Our pastor is a wonderful guy. I'm super grateful for him and am blessed by his preaching. But recently he's said a few things about which I was uncomfortable. I probably mistook what he was saying, but the things I most likely misunderstood have got me to thinking (so perhaps my uncomfortableness is a good thing anyway).
One of these was that the pastor had shared a video clip of a brother in Christ from one of our campuses down the hill. This campus is a large church and the brother emanated a sweet spirit as he shared his testimony. Afterward the pastor talked about some of the exciting ways God was using this brother; how he'd started a small group in his home with just a very few people and how God had grown his numbers to over 40. It was a blessing to hear how God's working in this man's life. The pastor then talked about how we need small groups in our local church.
I felt surprised because I know of 5 small groups currently; one of which I facilitate in my own home. My group started small, and now around 1 1/2 years later, is still small. I've both thought and prayed quite a bit since then. Am I somehow missing something? Should I take myself out of the small group venue since I'm not seeing a large increase in people? Is there something I'm doing wrong? Am I not yielded to God's work? Am I in some kind of sin? Am I just an unlikeable dork?
Repeatedly I've sensed the same truth - I'm right where God wants me to be.

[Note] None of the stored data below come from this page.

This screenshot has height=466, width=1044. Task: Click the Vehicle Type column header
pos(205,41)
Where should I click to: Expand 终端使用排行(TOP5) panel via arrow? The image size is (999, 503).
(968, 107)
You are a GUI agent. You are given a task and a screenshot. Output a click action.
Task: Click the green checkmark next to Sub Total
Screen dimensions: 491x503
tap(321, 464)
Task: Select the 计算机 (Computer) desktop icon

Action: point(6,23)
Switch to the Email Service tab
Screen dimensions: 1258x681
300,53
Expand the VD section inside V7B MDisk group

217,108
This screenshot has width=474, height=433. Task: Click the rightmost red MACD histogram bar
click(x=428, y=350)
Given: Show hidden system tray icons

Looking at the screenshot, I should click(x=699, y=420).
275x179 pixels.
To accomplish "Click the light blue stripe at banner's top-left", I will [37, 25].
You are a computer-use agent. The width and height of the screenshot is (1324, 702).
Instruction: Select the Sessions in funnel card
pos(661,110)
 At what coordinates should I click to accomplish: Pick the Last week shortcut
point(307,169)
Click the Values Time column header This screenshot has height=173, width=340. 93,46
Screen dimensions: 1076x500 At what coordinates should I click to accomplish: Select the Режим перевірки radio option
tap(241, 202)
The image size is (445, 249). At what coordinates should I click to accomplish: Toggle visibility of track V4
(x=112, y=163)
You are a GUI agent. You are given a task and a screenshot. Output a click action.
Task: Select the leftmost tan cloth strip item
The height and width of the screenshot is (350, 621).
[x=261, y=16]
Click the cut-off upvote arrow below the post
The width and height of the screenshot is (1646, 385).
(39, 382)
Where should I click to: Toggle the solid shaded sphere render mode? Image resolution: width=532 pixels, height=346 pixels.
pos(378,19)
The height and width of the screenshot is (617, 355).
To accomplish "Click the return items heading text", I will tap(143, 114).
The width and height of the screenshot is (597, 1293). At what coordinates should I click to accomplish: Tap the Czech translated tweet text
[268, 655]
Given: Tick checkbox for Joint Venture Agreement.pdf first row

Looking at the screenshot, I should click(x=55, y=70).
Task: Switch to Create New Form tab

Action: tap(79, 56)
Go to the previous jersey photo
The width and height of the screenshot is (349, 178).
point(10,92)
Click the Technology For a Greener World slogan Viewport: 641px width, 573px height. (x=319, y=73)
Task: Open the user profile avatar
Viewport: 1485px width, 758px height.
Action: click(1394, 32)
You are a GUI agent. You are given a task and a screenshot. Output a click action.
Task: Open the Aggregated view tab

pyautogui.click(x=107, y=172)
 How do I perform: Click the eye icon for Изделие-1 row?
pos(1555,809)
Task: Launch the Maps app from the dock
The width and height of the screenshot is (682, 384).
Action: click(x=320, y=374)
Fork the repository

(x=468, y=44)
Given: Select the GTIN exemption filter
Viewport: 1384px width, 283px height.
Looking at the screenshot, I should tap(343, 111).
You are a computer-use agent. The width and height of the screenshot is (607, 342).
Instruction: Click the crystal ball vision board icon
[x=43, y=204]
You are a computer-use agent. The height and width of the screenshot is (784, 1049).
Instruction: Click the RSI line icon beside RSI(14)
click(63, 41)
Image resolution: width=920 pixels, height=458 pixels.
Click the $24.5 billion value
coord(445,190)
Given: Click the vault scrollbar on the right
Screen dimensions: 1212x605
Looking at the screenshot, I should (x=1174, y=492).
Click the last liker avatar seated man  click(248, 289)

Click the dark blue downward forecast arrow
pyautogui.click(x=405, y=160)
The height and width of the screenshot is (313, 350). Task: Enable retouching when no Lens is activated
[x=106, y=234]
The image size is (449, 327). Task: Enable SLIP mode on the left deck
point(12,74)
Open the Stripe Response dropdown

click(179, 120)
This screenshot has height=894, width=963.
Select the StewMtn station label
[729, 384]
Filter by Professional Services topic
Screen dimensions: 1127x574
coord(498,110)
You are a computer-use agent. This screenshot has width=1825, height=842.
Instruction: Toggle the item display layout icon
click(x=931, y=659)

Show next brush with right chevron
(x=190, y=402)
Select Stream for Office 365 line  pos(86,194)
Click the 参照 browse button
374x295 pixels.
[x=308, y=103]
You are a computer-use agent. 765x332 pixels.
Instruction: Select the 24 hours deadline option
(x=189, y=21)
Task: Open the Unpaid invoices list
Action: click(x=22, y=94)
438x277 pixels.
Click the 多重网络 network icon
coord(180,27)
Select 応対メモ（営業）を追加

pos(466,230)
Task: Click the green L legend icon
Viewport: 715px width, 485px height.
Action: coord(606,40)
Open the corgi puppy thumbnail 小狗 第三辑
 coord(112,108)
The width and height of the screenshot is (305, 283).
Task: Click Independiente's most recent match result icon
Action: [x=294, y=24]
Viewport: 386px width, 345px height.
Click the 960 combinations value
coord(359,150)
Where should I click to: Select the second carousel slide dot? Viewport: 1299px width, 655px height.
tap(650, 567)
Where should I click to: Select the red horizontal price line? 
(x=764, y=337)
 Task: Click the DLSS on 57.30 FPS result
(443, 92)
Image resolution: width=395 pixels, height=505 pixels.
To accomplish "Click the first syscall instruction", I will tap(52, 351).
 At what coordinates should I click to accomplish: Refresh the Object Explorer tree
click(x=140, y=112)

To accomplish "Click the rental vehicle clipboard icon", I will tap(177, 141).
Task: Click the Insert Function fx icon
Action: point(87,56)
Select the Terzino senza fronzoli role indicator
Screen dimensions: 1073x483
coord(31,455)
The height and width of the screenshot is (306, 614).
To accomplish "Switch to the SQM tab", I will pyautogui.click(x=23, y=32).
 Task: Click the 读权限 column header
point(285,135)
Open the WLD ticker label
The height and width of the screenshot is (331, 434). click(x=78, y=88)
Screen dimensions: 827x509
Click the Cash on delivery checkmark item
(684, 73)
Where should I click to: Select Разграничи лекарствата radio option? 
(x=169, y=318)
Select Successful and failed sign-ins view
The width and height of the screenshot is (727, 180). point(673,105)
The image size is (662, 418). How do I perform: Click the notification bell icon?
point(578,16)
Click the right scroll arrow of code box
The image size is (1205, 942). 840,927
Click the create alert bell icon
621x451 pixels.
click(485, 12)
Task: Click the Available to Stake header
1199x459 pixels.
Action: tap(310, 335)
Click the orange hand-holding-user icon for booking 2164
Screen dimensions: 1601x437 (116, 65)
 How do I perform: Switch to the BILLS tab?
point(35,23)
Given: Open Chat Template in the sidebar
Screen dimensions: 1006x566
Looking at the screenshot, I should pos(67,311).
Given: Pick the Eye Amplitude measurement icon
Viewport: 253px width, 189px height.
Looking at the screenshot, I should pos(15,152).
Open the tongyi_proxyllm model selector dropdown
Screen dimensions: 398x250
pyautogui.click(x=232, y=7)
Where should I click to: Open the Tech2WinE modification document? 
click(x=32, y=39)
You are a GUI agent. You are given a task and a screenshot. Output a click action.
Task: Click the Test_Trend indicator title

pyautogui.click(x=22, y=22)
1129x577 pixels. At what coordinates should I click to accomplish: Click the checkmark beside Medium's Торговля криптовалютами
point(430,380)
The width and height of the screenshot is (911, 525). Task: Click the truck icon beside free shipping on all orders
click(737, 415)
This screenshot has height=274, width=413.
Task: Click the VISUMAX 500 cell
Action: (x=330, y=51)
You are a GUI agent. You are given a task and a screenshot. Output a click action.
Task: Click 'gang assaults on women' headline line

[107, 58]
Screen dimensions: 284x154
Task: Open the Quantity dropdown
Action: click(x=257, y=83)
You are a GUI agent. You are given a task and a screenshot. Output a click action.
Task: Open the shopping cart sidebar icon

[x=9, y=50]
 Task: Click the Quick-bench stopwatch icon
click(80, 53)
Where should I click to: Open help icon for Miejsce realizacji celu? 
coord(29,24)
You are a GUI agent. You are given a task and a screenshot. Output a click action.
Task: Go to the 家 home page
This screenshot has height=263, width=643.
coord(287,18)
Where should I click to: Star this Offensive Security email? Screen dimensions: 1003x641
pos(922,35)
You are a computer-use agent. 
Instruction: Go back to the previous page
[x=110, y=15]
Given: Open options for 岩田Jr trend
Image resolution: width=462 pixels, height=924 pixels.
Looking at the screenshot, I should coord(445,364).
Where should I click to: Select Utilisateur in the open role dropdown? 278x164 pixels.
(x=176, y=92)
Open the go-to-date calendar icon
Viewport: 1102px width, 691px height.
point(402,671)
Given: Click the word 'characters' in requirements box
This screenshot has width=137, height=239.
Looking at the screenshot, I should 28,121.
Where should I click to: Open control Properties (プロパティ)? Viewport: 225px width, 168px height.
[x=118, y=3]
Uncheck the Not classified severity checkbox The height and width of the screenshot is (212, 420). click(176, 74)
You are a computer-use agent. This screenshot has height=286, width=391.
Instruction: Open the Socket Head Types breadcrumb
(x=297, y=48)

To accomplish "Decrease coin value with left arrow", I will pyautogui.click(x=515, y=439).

God isn't looking for me to be self preoccupied with sin. Daily I come before Him as the Psalmist did in Psalm 139:23-24 and ask God to search me and show me if I have anything in me that's unpleasing to Him. Then I confess my sin, accept His forgiveness (1 John 1:9), and look to His power to help me change (Philippians 4:13).
As I'm thinking about this, I'm reminded of 3 passages that I adore how Peterson in The Message paraphrases. One of these passages is Matthew 16:24:
Then Jesus went to work on his disciples. "Anyone who intends to come with me has to let me lead. You're not in the driver's seat; I am. Don't run from suffering; embrace it. Follow me and I'll show you how. Self-help is no help at all. Self-sacrifice is the way, my way, to finding yourself, your true self. What kind of deal is it to get everything you want but lose yourself? What could you ever trade your soul for?
The other passages is Matthew 6:30:
"If God gives such attention to the appearance of wildflowers—most of which are never even seen—don't you think he'll attend to you, take pride in you, do his best for you? What I'm trying to do here is to get you to relax, to not be so preoccupied with getting, so you can respond to God's giving. People who don't know God and the way he works fuss over these things, but you know both God and how he works. Steep your life in God-reality, God-initiative, God-provisions. Don't worry about missing out. You'll find all your everyday human concerns will be met.
There's also Philippians 2:12-13:
What I'm getting at, friends, is that you should simply keep on doing what you've done from the beginning. When I was living among you, you lived in responsive obedience. Now that I'm separated from you, keep it up. Better yet, redouble your efforts. Be energetic in your life of salvation, reverent and sensitive before God. That energy is God's energy, an energy deep within you, God himself willing and working at what will give him the most pleasure.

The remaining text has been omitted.